■ Passage to read
╭──

It's easy to think you have the plot all figured out, but if it isn't there in enough detail to tell you where each scene is going, what the plot sub-layers are, how everything will come together and when, what each character's point of view is, and all the myriad other fiddly bits you'll need to know, then it isn't really a plot yet, just the idea for one. At this point you might need help in knowing how to focus on each area in turn - what questions to use to cross-examine your ideas.

Megan Kerr uses practices from TEFL training, including meticulous planning, pacy lessons and clear objectives. There are several underlying tenets to her teaching: first off, an expectation of rigour, which makes everything simultaneously harder and easier - harder in the short-term but easier in the writing. You can't plot and write well both at the same time, so the key is in the groundwork. Second is the wonderfully basic assumption that writing novels is perfectly normal.

Much of the class-time we work in groups. The results are frequently hilarious, and the combination of collaboration and speed really prevent anyone being precious about writing. Working as a group also means most of the tasks feel like games, even the ones that don't involve dice. Homework assignments are manageably short so you can fit them into your week.

╰──

■ Excerpted data
╭──

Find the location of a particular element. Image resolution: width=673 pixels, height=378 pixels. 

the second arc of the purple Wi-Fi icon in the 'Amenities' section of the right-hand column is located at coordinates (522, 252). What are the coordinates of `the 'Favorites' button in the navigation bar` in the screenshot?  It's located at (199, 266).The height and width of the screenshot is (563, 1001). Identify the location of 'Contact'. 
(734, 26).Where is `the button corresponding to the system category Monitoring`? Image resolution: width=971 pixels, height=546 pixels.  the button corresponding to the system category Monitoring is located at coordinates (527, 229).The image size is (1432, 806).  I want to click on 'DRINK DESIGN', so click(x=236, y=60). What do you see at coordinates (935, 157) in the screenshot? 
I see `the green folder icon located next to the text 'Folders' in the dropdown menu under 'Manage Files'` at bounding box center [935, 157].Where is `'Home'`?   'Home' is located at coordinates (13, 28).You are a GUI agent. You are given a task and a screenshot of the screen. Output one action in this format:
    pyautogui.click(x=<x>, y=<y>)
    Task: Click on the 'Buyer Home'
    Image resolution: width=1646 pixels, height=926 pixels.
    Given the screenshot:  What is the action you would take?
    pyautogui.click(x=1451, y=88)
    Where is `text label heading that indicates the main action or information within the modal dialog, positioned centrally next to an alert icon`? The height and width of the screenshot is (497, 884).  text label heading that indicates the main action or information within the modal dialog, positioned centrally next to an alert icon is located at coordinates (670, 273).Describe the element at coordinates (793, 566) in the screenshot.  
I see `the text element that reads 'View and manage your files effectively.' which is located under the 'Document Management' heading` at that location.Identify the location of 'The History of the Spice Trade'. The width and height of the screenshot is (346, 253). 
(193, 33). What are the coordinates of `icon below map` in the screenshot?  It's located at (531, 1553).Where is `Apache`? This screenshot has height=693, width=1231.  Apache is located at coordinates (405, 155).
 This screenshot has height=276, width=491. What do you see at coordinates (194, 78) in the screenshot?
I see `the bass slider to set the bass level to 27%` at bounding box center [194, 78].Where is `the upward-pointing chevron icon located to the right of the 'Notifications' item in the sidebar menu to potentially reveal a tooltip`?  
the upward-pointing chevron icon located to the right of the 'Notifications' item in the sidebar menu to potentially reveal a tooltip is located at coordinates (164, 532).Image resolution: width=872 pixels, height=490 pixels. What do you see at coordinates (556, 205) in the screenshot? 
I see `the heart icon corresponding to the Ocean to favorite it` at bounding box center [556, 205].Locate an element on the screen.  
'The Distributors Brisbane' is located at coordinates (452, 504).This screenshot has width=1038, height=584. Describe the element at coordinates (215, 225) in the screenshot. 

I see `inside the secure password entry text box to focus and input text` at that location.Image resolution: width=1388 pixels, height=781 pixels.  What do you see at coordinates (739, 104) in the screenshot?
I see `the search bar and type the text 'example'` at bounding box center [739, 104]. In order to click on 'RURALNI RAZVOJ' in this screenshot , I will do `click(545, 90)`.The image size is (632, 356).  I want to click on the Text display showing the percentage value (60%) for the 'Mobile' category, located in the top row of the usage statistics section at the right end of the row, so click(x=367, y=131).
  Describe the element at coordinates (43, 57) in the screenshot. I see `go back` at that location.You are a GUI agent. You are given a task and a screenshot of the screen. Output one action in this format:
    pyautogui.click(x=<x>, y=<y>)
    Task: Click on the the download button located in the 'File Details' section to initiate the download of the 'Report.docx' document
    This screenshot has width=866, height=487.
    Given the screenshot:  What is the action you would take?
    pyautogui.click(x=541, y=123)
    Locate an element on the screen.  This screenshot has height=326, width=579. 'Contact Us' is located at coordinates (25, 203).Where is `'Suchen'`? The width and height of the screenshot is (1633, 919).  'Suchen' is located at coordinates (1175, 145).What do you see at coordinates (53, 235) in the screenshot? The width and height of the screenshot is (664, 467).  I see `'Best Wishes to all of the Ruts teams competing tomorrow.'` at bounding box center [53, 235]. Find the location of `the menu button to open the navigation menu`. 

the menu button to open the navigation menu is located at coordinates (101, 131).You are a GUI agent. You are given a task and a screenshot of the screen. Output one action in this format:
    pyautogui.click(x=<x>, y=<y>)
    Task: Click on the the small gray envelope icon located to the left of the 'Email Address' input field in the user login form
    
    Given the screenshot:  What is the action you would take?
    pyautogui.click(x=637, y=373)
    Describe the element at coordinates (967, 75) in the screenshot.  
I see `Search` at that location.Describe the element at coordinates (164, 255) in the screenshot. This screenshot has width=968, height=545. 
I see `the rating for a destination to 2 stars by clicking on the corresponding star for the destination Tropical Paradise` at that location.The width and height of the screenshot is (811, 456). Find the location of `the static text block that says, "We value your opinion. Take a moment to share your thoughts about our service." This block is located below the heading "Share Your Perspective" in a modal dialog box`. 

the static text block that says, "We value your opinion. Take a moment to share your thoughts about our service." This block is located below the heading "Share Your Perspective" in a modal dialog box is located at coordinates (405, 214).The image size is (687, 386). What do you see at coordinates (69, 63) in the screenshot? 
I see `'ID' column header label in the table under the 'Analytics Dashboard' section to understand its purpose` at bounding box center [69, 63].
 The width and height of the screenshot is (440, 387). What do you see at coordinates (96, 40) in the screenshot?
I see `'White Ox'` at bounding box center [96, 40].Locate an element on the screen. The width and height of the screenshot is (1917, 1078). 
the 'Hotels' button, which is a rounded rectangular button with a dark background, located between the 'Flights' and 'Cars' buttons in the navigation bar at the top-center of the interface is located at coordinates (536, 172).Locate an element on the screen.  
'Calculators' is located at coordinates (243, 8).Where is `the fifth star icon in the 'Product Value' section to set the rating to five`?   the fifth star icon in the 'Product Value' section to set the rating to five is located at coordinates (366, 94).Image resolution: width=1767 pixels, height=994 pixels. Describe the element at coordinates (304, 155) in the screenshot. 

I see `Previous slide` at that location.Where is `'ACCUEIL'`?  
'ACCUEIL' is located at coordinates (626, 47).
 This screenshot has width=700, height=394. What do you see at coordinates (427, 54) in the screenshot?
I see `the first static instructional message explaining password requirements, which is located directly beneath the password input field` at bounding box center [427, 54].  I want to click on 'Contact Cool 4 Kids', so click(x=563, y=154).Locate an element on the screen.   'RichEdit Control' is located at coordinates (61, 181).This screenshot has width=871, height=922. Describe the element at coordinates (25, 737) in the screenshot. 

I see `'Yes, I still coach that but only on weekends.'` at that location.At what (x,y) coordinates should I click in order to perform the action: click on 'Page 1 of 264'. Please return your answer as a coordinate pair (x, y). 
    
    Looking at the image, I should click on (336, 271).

╰──

■ Description of the task
Write out, word for word, the stretch of the passage on plotting a novel from "Much of the" through "into your week.".

■ Response to this task
Much of the class-time we work in groups. The results are frequently hilarious, and the combination of collaboration and speed really prevent anyone being precious about writing. Working as a group also means most of the tasks feel like games, even the ones that don't involve dice. Homework assignments are manageably short so you can fit them into your week.